EU-Asia trade negotiations: SP development spokesman demands explanation

1 January 2007

EU-Asia trade negotiations: SP development spokesman demands explanation

SP Member of Parliament and spokesman on development policy Ewout Irrgang is seeking speedy clarification of the position regarding new negotiations between the EU and a number of Asian countries regarding a free trade agreement. “Any treaty must avoid preventing the Asian countries from continuing to build their own economies," said Mr Irrgang. "The proposal to liberalise public services such as health care, education and the supply of drinking water must be withdrawn.”

The European Commission has asked the Netherlands to vote to give it a mandate to require Asian countries to accept an almost total liberalisation of trade in goods and services. According to the SP Member of Parliament, the member states of ASEAN (Association of South East Asian Nations), plus South Korea and India, must retain the possibility to build their own economies behind protective tariffs.

Ewout IrrgangA proposal to allow a form of special treatment depending on a country's level of development has been brought forward, but this would apply only temporarily. India, moreover, would be excluded from even this, despite the fact that it is, as Irrgang points out, plagued by poverty. "While it may be true that it is growing into an enormous economy," he says, "at the same time it's a country where the percentage of undernourished children is higher than it is in much of Africa."

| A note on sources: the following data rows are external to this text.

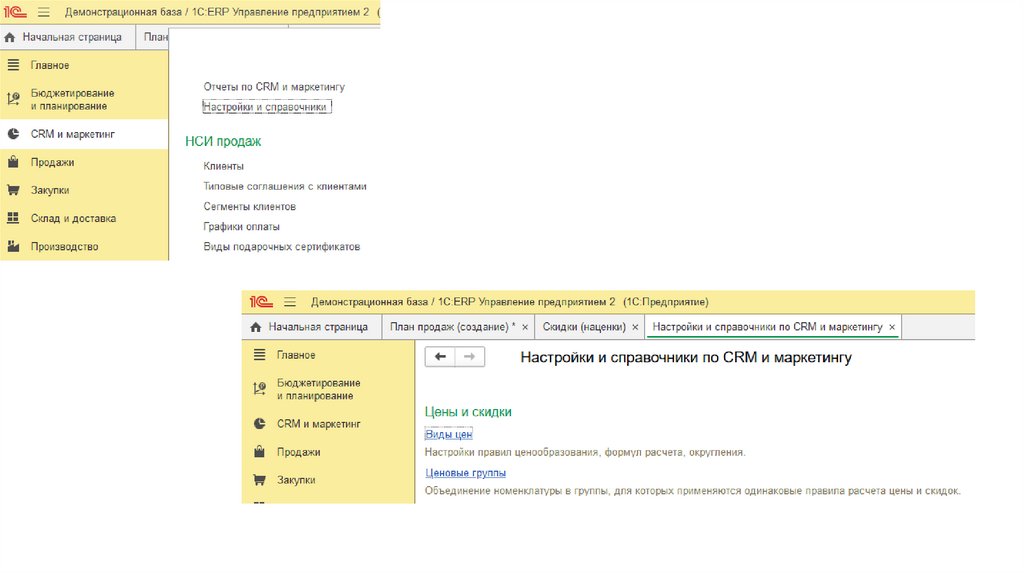Click the forward arrow navigation button

[470, 357]
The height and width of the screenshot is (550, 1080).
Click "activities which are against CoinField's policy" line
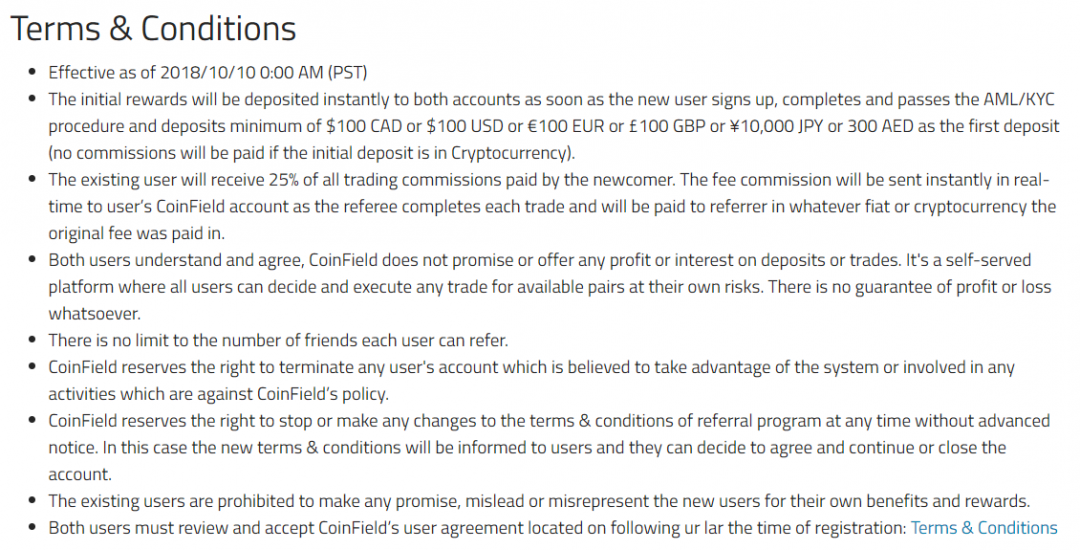tap(218, 394)
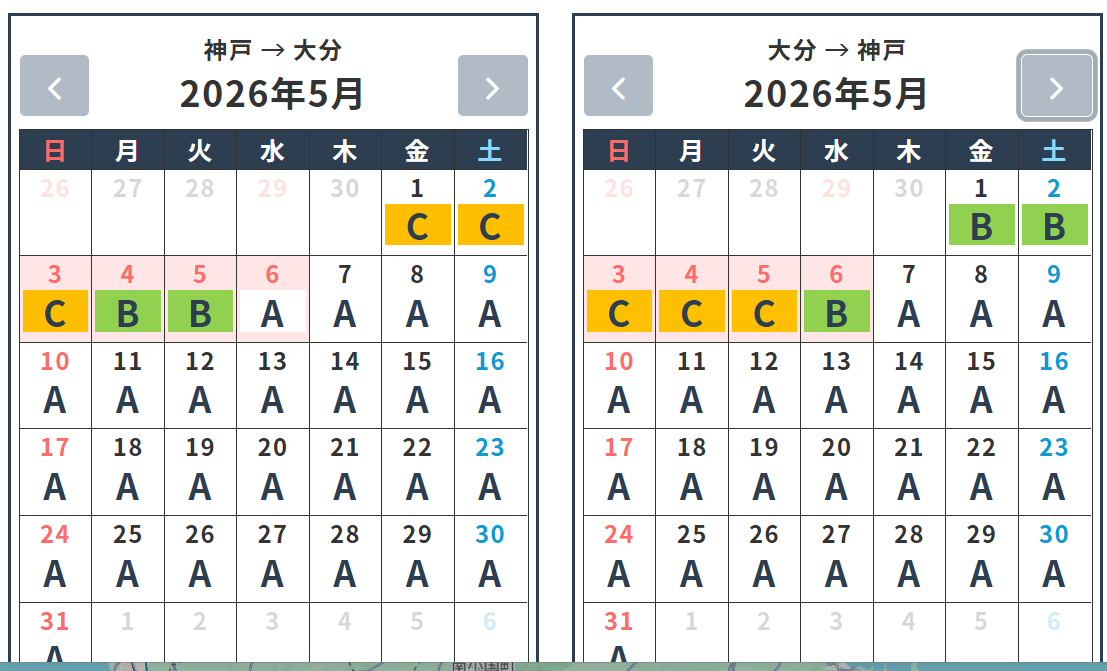Select May 1 B fare on Oita→Kobe calendar
1107x671 pixels.
click(x=981, y=226)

The failure of the WTO negotiations last year means that the number of bilateral free trade agreements between groups of countries is greatly increasing. "The big danger is that in such negotiations the rich countries will try to go back on the concessions which they brought to the WTO talks," Irrgang warns. "The EU must not use these negotiations to make demands which go further than those made in the context of the WTO. If development really is to take priority then demands must be scaled back rather than accentuated. Fair trade is one thing, free trade another."